Había muchas cosas que no entendía de él, cosas como que le gustara navegar a vela -cruzó el Atlántico en un bote con dos desconocidos- o que se definiera como carrerista. Cuando me dijo esto último, poco después de conocernos, quedé sin palabras. Hasta ese momento no se me había pasado por la mente que admirar a José Miguel Carrera podría constituir una adhesión identitaria para personas nacidas en la segunda mitad del siglo XX. Se lo dije. Él respondió cerrando los ojos como quien soporta escuchar una ignorancia descomunal, meciendo aristocráticamente la cabeza en señal de desaprobación. En ese momento me definí como o’higginista, solo para desquitarme. Nunca me quiso decir por quién votaba, en parte porque le entretenía ver cómo me iba desesperando cuando no me quería contar. Le aburría la política, al menos planteada en su forma más pedestre y vulgar. En síntesis, éramos muy diferentes, y en gran medida nuestra amistad consistía en cultivar esa diferencia.

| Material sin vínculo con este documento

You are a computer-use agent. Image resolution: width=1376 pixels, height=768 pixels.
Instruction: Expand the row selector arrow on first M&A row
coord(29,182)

La última vez que escuché la voz de Juan Manuel Vial fue el domingo pasado, permanecía interno en cuidados intensivos; hablaba con dificultad, pero hicimos como si nada, intercambiamos un par de bromas sobre la época en que nos conocimos, cuando el futuro tenía la consistencia de un océano en el que valía la pena internarse. Él lo hizo, navegó, viajó, vivió fuera de Chile, buscó el favor del viento y remontó hasta donde pudo la corriente en contra.

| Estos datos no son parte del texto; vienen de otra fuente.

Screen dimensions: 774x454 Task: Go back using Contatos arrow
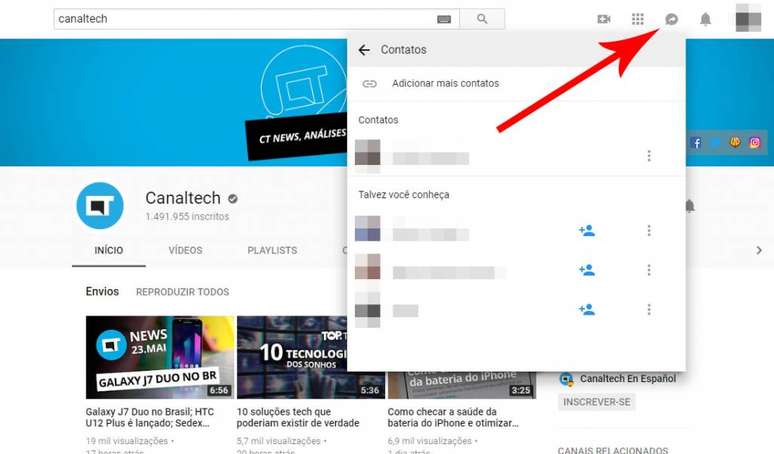364,50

El viernes durante su funeral, sonó una canción de Leonard Cohen que en uno de sus versos dice que hay una grieta en todo, y que por ahí entra la luz. Ahora que lo pienso, Juan Manuel leía buscando esa grieta en cada libro y su amistad me permitió disfrutar algo de la luz que encontraba entre las letras, las comas y los puntos que marcan el final de una historia, y el inicio de las cosas que duran para siempre.